Three years ago, I was other than honorably discharged from the U.S. Navy under reason of misconduct/drug abuse after having a couple wisdom teeth pulled.
Upon my transfer from active duty to the reserves, I was required to take a routine urinalysis exam. Unfortunately, I had undergone dental surgery a few days prior and failed to notify my command of the medications I was prescribed. On Aug 10, 2010, I received a notice of administrative separation with reason of "Discharge due to misconduct/drug abuse". The letter stated that I had 30 days to submit any documentation refuting the charge. I submitted copies of the prescriptions signed by my dentist for the medications detected in my system the same week I received the letter. The envelope itself, however, stamped May 7, 2010, was missing my apartment number and was never delivered to my home. Although the personnel department of my command had my full address on file, a lack of communication between departments resulted in the three month delay.
I was officially discharged on Aug 11, 2010, one day after receiving notification of threat of discharge. One of the reasons being that I had not submitted the necessary documentation on time.

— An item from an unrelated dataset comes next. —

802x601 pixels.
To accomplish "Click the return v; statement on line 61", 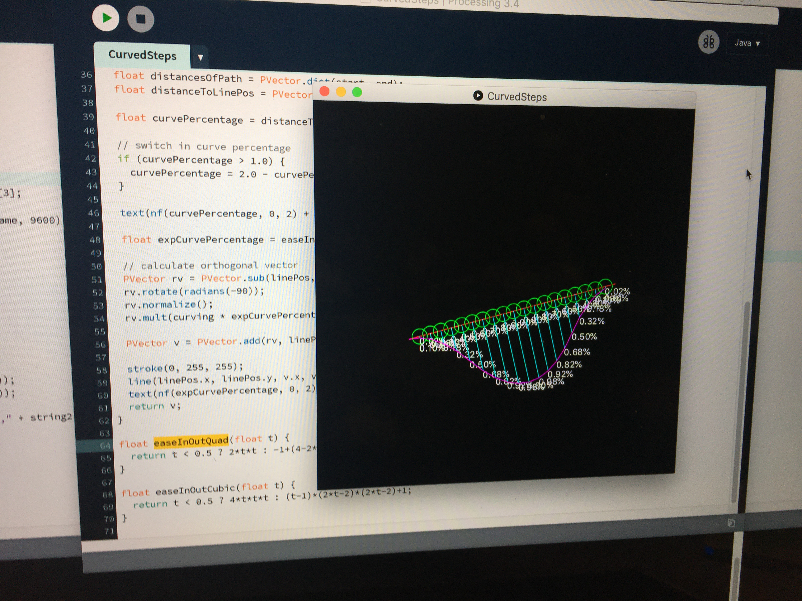I will (154, 406).
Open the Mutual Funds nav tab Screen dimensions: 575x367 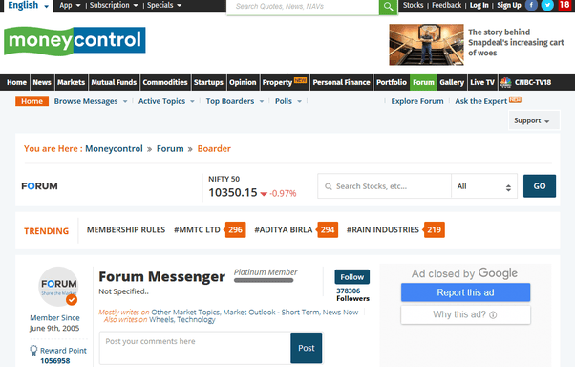[x=114, y=82]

Upon request by my command for reevaluation of my lab results, on Jan 21, 2011, the Navy Drug Screening Laboratory determined "Acetaminophen-Codeine can produce a positive urinalysis result for codeine and/or its metabolite morphine". When I received this confirmation that there was no abuse, I elected to have my case reviewed by a board.
My case was sent to the Navy Counsel of Review Boards for revision. On Nov 09, 2011, I received a notice from the Executive Secretary of the Navy Counsil of Review Boards stating their unanimous decision that, by a vote of 5-0, the characterization of discharge was to be changed to Honorable.
On May 05, 2012, I received a letter from the Navy Personal Command affirming that they had made a mistake. The letter stated that "Under the decision of the Naval Counsil of personnel Records...we have corrected your naval record."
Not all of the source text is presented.